From the original Laplacian Eigenmaps paper, we find the new manifold embedding $Y$ as follows, given the Laplacian and degree matrices $L$ and $D$:
$\arg\min_Ytr(Y^TLY)$ subject to ${Y^TDY=I}$.
Regarding the constraint ${Y^TDY=I}$:
For one-dimensional embedding problem, the constraint prevents collapse onto a point. For the $m$-dimensional embedding problem, the constraint presented above prevents collapse onto a subspace of dimension less than $m-1$ ($m$ if, as in the one-dimensional case, we require orthogonality to the constant vector).

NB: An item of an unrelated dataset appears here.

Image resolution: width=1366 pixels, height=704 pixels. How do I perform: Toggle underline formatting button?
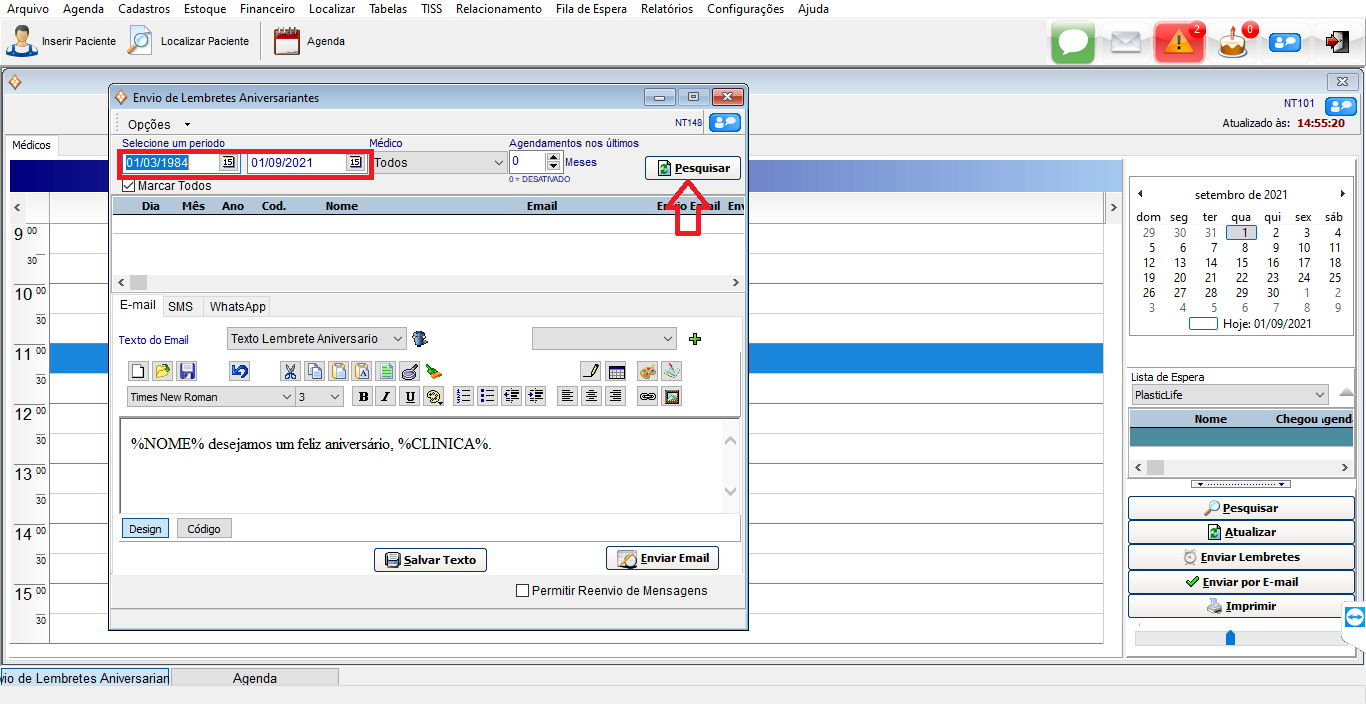pos(409,397)
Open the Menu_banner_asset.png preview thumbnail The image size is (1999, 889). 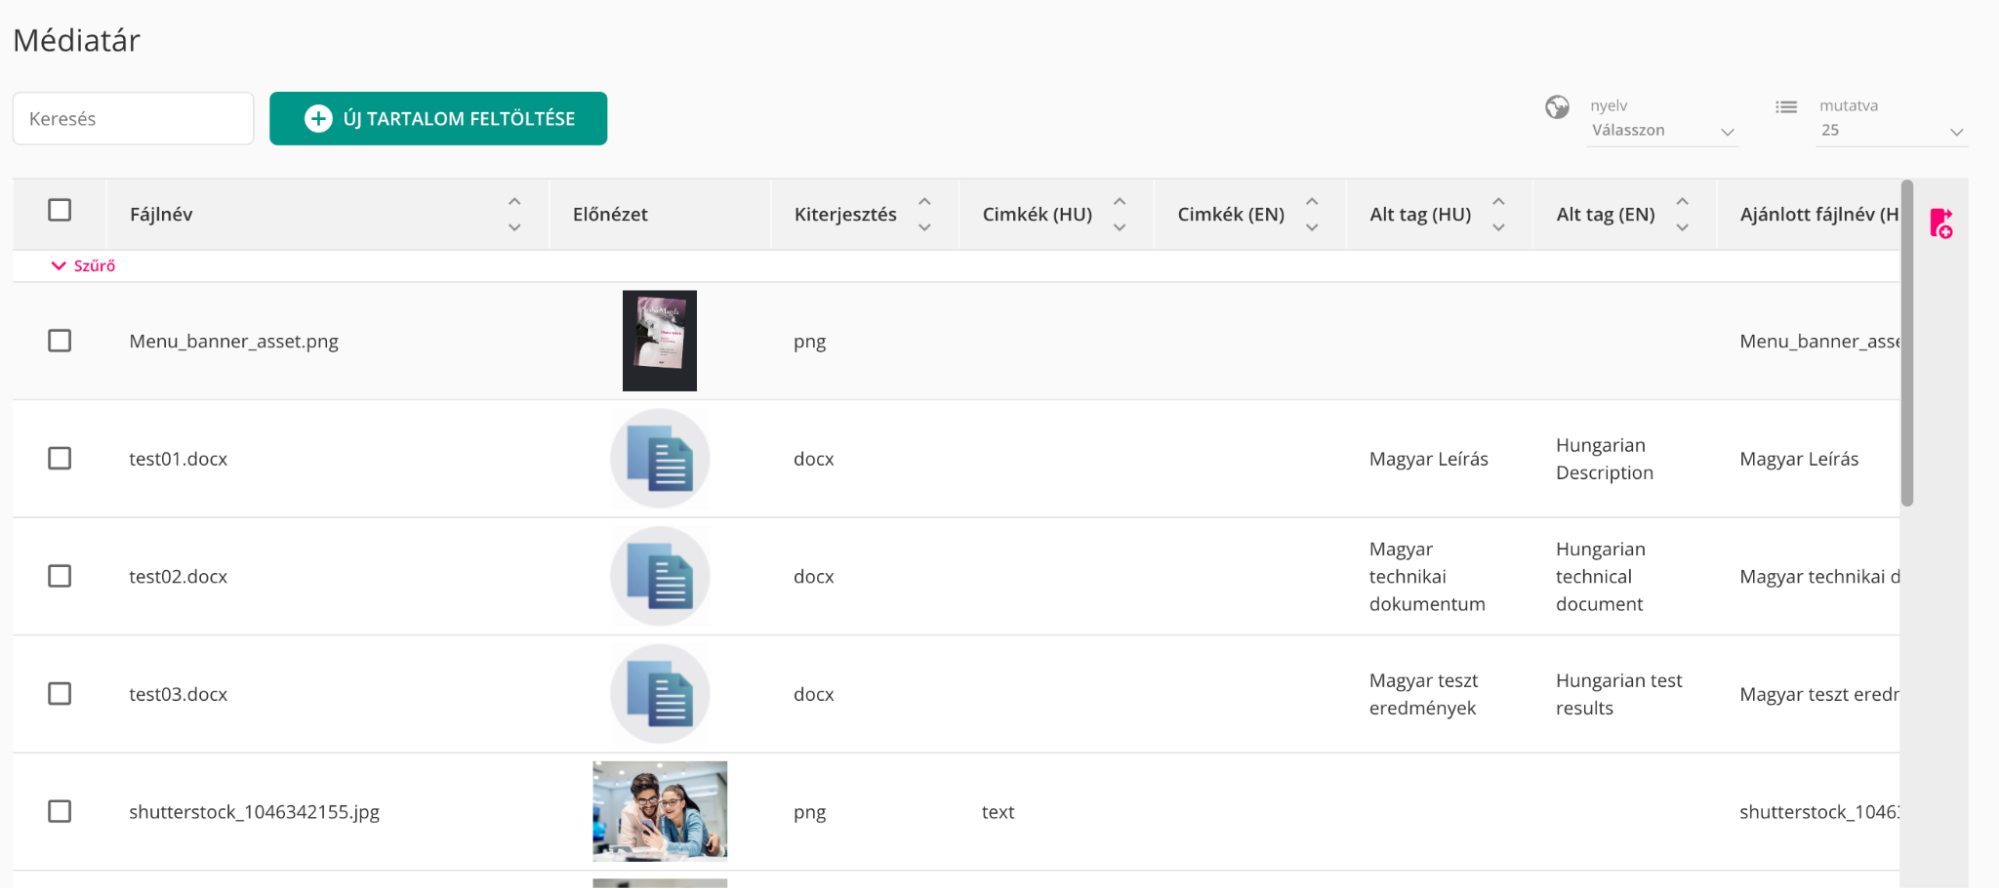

Using a Lagrange function the above objective is formulated as:
$\arg\min_YC(Y)=\arg\min_Y{tr(Y^TLY)+\lambda(I-Y^TDY)}$
The main KKT conditions defining the solutions are:
Condition 1: $\frac{\delta C(Y)}{\delta Y}=0:\quad LY=\lambda DY$
Condition 2: $\frac{\delta C(Y)}{\delta\lambda}=0:\quad Y^TDY=I$
Standard methods show that the solution is provided by the matrix of eigenvectors corresponding to the lowest eigenvalues of the generalized eigenvalue problem $Ly=\lambda Dy$.
However, the imposed constraint ${Y^TDY=I}$ will not necessarily be met by the eigenvectors corresponding to the smallest positive non-zero eigenvalues of $Ly=\lambda Dy$, especially since condition 2 ($Y^TDY=I$) is ignored according to the text.
Why is the second KKT condition ignored in the calculation of the solution?